On 27 July 2021, she played her 100th match for New Zealand during the 2020 Summer Olympics.

On 20 July 2023, she scored the opening goal of the 2023 FIFA Women's World Cup on home soil in a 1–0 victory against Norway, in what was their first win in the FIFA Women's World Cup.

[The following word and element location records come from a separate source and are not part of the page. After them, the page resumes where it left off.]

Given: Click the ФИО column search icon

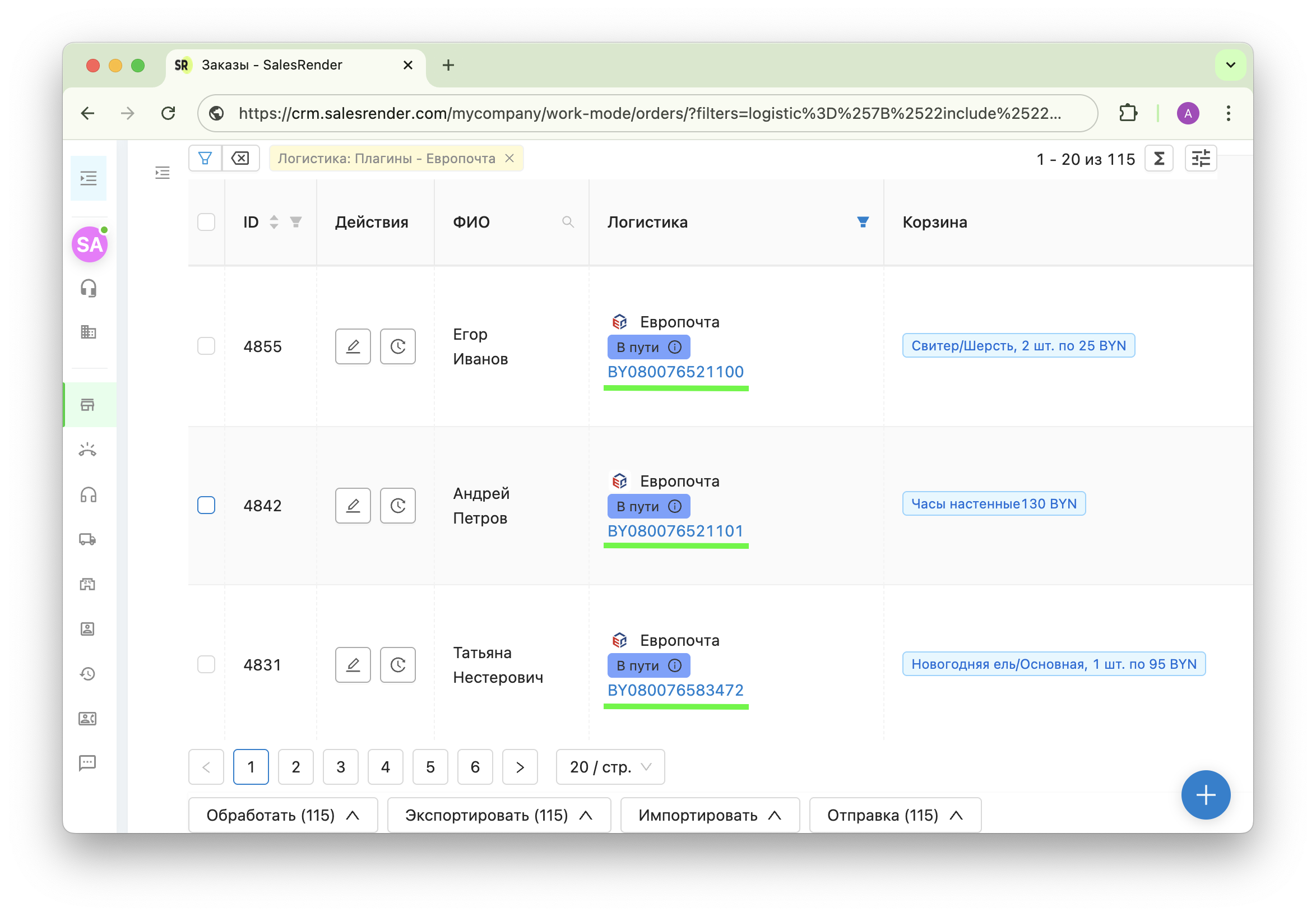Looking at the screenshot, I should coord(567,222).
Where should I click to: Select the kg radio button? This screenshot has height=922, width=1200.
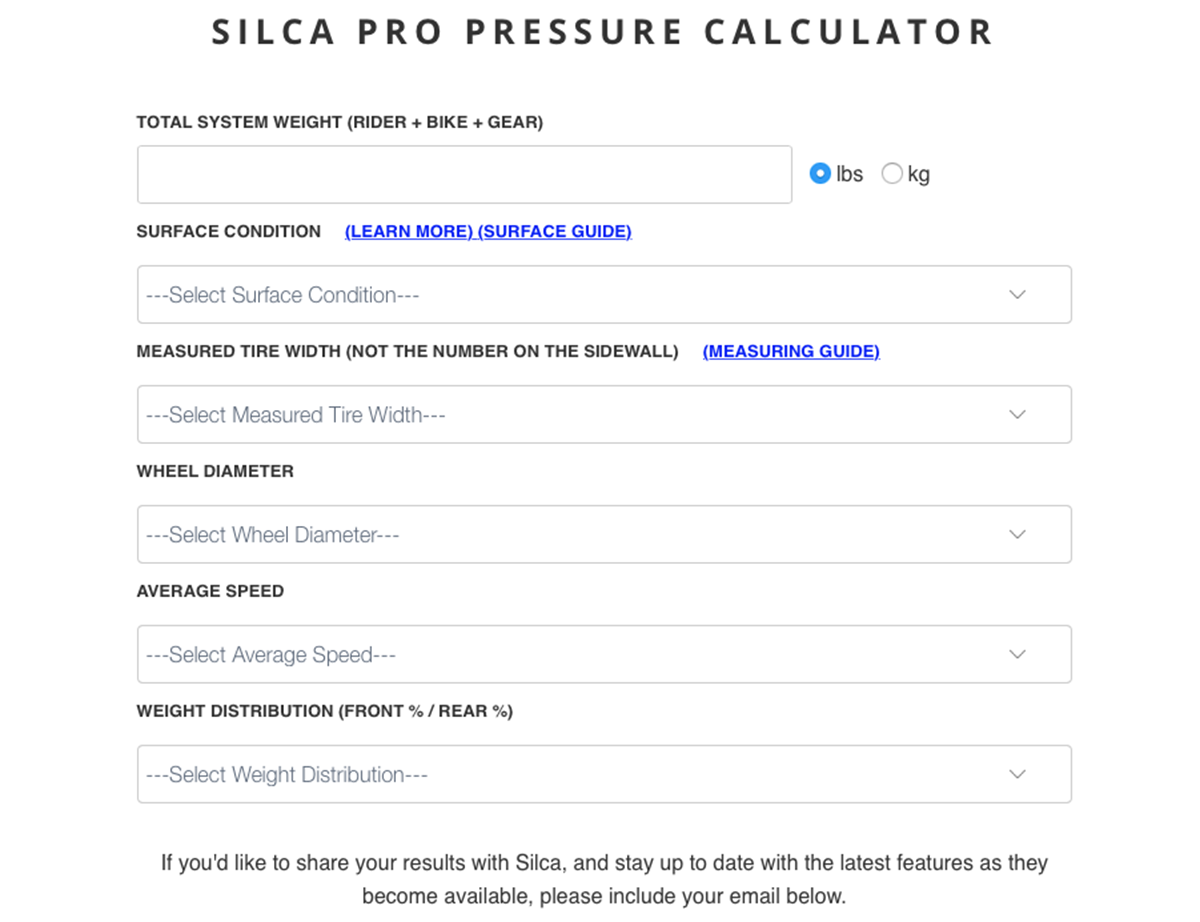(892, 173)
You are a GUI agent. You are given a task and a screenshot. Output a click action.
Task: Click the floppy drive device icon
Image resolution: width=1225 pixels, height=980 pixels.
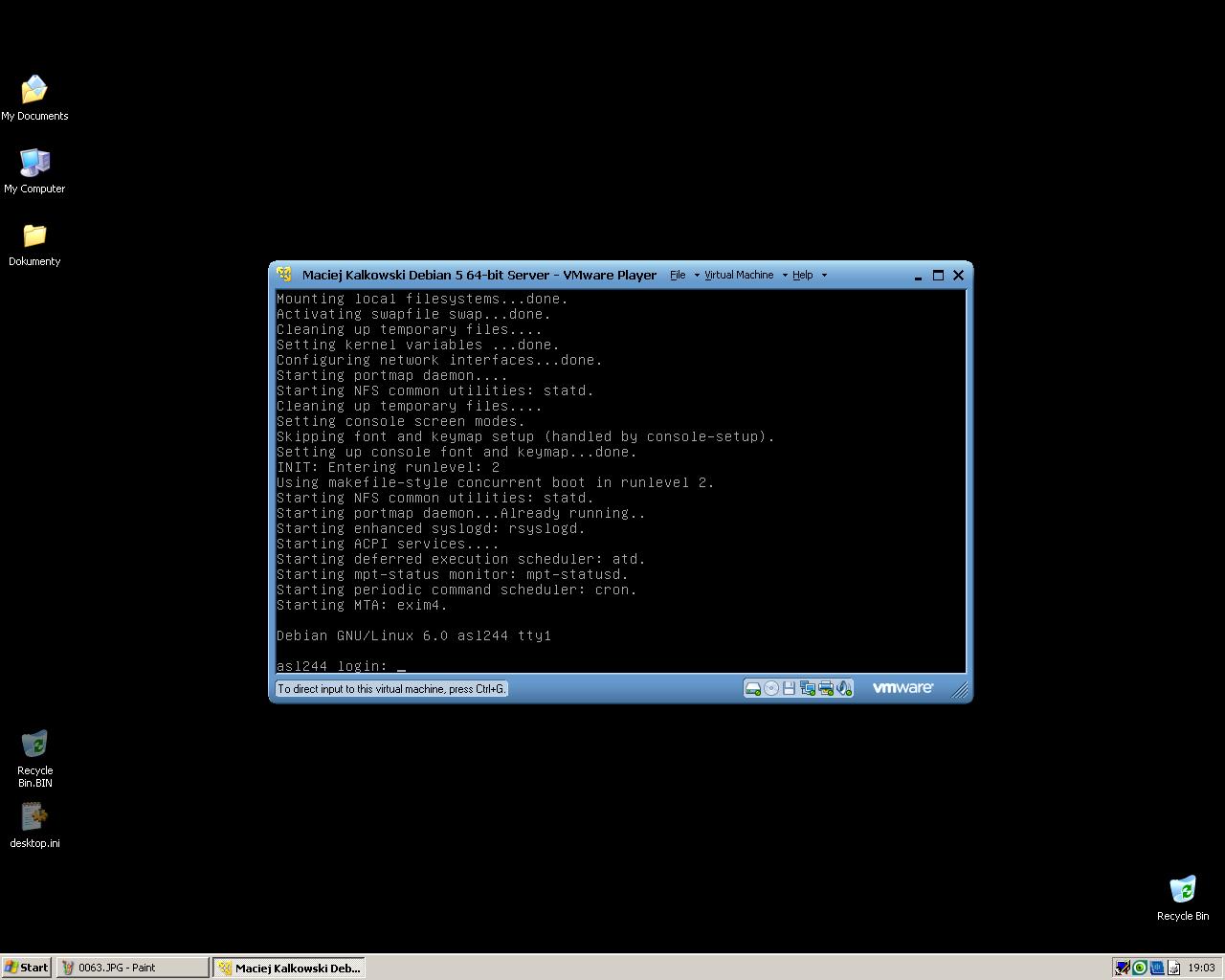coord(789,688)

==Selected International goals==

| No. | Date | Venue | Opponent | Score | Result | Competition |
| 1. | 29 September 2010 | North Harbour Stadium, Auckland, New Zealand | Vanuatu | 6–0 | 14–0 | 2010 OFC Women's Championship |
| 2. | 9–0 |
| 3. | 11–0 |
| 4. | 13–0 |
| 5. | 6 October 2010 | Solomon Islands | 6–0 | 8–0 |
| 6. | 8 October 2010 | Papua New Guinea | 4–0 | 11–0 |
| 7. | 5–0 |
| 8. | 15 May 2011 | Central Coast Stadium, Gosford, Australia | Australia | 1–1 | 1–2 | Friendly |
| 9. | 5 July 2011 | Rhein-Neckar-Arena, Sinsheim, Germany | Mexico | 2–2 | 2–2 | 2011 FIFA Women's World Cup |
| 10. | 11 February 2012 | FC Dallas Stadium, Frisco, United States | United States | 1–0 | 1–2 | Friendly |
| 11. | 31 March 2012 | Toll Stadium, Whangārei, New Zealand | Papua New Guinea | 1–0 | 8–0 | 2012 OFC Women's Olympic Qualifying Tournament |
| 12. | 4 April 2012 | PMRL Stadium, Port Moresby, Papua New Guinea | Papua New Guinea | 3–0 | 7–0 |
| 13. | 8 March 2013 | GSZ Stadium, Larnaca, Cyprus | Italy | 1–0 | 2–0 | 2013 Cyprus Women's Cup |
| 14. | 13 March 2013 | Switzerland | 2–1 | 2–1 |
| 15. | 25 September 2013 | Stade St-Germain, Savièse, Switzerland | China | 1–0 | 4–0 | 2013 Valais Women's Cup |
| 16. | 27 October 2013 | Candlestick Park, San Francisco, United States | United States | 1–3 | 1–4 | Friendly |
| 17. | 30 October 2013 | Columbus Crew Stadium, Columbus, United States | United States | 1–1 | 1–1 |
| 18. | 5 March 2014 | Tasos Markos Stadium, Paralimni, Cyprus | Republic of Ireland | 1–1 | 1–1 | 2014 Cyprus Women's Cup |
| 19. | 7 March 2014 | Switzerland | 1–0 | 1–2 |
| 20. | 15 January 2015 | Kempinski Hotel Belek, Belek, Turkey | Denmark | 2–1 | 3–2 | Friendly |
| 21. | 8 February 2015 | Bill McKinlay Park, Auckland, New Zealand | North Korea | 1–0 | 1–1 |
| 22. | 3 March 2015 | Estadio Municipal, La Roda, Spain | Spain | 1–2 | 2–2 |
| 23. | 15 June 2015 | Investors Group Field, Winnipeg, Canada | China | 2–2 | 2–2 | 2015 FIFA Women's World Cup |
| 24. | 28 July 2016 | Estádio Luso Brasileiro, Rio de Janeiro, Brazil | South Africa | 1–0 | 4–1 | Friendly |
| 25. | 15 September 2017 | Dick's Sporting Goods Park, Commerce City, United States | United States | 1–2 | 1–3 |
| 26. | 10 March 2020 | Estádio Algarve, Faro/Loulé, Portugal | Norway | 1–0 | 1–2 | 2020 Algarve Cup |
| 27. | 12 April 2022 | Canberra Stadium, Canberra, Australia | Australia | 1–3 | 1–3 | Friendly |
| 28. | 6 April 2023 | Marden Sports Complex, Alanya, Turkey | Iceland | 1–1 | 1–1 |
| 29. | 20 July 2023 | Eden Park, Auckland, New Zealand | Norway | 1–0 | 1–0 | 2023 FIFA Women's World Cup |
| 30. | 19 February 2024 | FFS Football Stadium, Apia, Samoa | Solomon Islands | 2–0 | 11–1 | 2024 OFC Women's Olympic Qualifying Tournament |
| 31. | 7–1 |
| 32. | 6 April 2024 | Rugby League Park, Christchurch, New Zealand | Thailand | 1–0 | 4–0 | Friendly |

==Honours and awards==

===League===
- Northern Region Premier Women's League Championship: 2010, 2011
- National Youth Women's League Championship: 2011

===Individual===
- Burridge Cup: 2008, 2009
- 2011 NZF Young Player of the Year
- 2012 All-SEC 1st Team
- 2012 NSCAA/Continental Tire Women's NCAA Division I All-American 3rd Team

==Personal life==
Aside from soccer, Wilkinson says she enjoys playing the drums and guitar and surfing. She has released two single songs on Spotify. Waiting for the Sun was released in January 2019 and the second, Set Me Free, in April 2019.

Wilkinson is openly gay.

She graduated from Harvard Extension School with a Masters of Liberal Arts in 2024.